Il lungo periodo di emergenza sanitaria potrebbe avere tra i suoi effetti anche quello di accelerare il cosiddetto fenomeno delle “culle vuote”. Lo si rileva dalla documentazione consegnata da Istat nell’audizione sul Def davanti alle commissioni Bilancio di Senato e Camera.
L’Istat scrive che “i 435 mila nati in Italia nel 2019 e i 428 mila che si erano ipotizzati per il 2020 alle condizioni pre-Covid-19, dovrebbero scendere a circa 426 mila nel bilancio finale del corrente anno, per poi ridursi a 396 mila, nel caso più sfavorevole, in quello del 2021. In generale, il superamento al ribasso del confine simbolico dei 400 mila nati annui, che originariamente nelle previsioni Istat del 2019 sarebbe avvenuto solo nel 2032 nell’ipotesi più pessimistica (senza per altro essere mai contemplato fino al limite delle previsioni, 2065, nell’ipotesi mediana) alla luce delle nuove simulazioni sembra invece possibile qualora si realizzasse un rapido raddoppio del tasso di disoccupazione, quand'anche seguito da un ritorno ai valori precedenti il marzo 2020 secondo un percorso di rientro spalmato nell'arco di circa un biennio”.

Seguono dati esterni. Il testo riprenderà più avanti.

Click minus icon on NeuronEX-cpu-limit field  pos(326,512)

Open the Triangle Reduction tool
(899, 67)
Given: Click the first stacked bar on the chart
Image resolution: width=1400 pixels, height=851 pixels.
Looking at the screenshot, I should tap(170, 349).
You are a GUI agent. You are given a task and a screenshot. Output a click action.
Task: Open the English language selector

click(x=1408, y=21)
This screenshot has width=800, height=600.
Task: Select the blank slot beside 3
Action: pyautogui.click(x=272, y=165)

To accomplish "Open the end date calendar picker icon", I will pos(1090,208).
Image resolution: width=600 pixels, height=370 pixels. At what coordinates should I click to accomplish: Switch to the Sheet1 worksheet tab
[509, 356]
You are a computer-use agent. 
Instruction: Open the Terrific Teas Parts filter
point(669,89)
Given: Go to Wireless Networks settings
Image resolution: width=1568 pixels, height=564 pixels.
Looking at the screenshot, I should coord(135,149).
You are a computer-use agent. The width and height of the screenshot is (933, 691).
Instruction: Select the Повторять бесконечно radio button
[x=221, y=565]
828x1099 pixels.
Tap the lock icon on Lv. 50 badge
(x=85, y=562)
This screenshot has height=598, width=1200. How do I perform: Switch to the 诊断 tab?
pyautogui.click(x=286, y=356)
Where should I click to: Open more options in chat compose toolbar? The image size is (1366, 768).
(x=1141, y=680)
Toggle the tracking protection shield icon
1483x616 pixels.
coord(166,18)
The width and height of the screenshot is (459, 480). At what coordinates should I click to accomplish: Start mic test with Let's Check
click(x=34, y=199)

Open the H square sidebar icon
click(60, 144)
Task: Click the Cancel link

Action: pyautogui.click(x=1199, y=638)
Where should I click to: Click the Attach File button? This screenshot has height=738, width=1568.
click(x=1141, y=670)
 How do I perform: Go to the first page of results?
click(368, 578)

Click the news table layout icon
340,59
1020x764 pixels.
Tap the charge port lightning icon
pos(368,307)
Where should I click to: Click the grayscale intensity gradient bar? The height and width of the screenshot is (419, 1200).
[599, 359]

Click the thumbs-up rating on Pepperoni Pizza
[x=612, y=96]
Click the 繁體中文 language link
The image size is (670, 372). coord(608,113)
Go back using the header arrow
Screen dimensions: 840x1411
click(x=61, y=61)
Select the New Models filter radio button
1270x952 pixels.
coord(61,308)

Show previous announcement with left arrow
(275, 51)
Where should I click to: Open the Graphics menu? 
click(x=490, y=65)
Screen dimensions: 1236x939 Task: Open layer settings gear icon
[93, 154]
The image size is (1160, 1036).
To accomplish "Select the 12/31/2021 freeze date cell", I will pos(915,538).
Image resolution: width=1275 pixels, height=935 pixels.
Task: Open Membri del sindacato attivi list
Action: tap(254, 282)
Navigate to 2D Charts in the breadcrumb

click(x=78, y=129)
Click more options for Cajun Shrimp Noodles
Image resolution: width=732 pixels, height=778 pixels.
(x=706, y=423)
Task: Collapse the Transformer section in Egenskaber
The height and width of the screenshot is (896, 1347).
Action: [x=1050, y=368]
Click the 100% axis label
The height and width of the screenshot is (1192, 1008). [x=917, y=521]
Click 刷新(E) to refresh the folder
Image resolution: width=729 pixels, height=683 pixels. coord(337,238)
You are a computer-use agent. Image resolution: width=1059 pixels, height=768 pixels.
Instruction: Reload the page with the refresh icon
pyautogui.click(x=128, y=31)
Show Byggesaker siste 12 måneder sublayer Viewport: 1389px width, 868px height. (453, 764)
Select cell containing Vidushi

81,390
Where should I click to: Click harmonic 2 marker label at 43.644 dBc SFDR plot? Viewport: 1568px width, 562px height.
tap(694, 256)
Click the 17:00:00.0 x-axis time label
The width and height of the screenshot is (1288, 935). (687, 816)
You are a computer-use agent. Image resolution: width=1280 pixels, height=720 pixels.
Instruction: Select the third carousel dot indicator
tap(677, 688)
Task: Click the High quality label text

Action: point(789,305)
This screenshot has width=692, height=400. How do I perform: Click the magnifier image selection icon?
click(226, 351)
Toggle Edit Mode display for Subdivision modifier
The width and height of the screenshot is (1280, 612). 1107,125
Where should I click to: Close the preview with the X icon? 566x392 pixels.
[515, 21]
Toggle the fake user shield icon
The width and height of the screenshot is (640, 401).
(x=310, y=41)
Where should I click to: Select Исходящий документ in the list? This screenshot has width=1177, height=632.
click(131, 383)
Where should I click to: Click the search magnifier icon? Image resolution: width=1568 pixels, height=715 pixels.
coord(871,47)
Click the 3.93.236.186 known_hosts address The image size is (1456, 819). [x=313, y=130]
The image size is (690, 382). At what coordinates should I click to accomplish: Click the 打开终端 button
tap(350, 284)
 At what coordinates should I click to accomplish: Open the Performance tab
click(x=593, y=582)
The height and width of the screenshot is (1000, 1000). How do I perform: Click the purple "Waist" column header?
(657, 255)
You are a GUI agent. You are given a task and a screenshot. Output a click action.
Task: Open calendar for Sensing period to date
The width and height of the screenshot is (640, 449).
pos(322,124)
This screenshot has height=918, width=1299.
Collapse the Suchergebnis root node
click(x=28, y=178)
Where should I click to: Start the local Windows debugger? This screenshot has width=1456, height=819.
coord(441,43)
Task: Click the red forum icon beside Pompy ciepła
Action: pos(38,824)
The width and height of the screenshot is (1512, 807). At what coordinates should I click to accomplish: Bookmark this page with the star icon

Sempre l’Istat sottolinea come le donne sono presenti in molti dei settori a medio-alto e alto rischio in termini di esposizione al virus. In particolare, le donne rappresentano “il 30,1% degli occupati nei settori considerati a basso rischio, il 50,9% nei settori a rischio medio-basso, il 59,7% nei medio-alto e il 67,3% in quelli considerati maggiormente rischiosi. Nel 2019, il 64,4% del personale impiegato nell'assistenza sanitaria e l'83,8% di quello operante nell'assistenza sociale non residenziale sono donne, entrambi settori posizionati al livello di rischiosità più elevato”.
Nei settori considerati a basso rischio, gli uomini rappresentano il 62,9%, contro il 37% delle donne.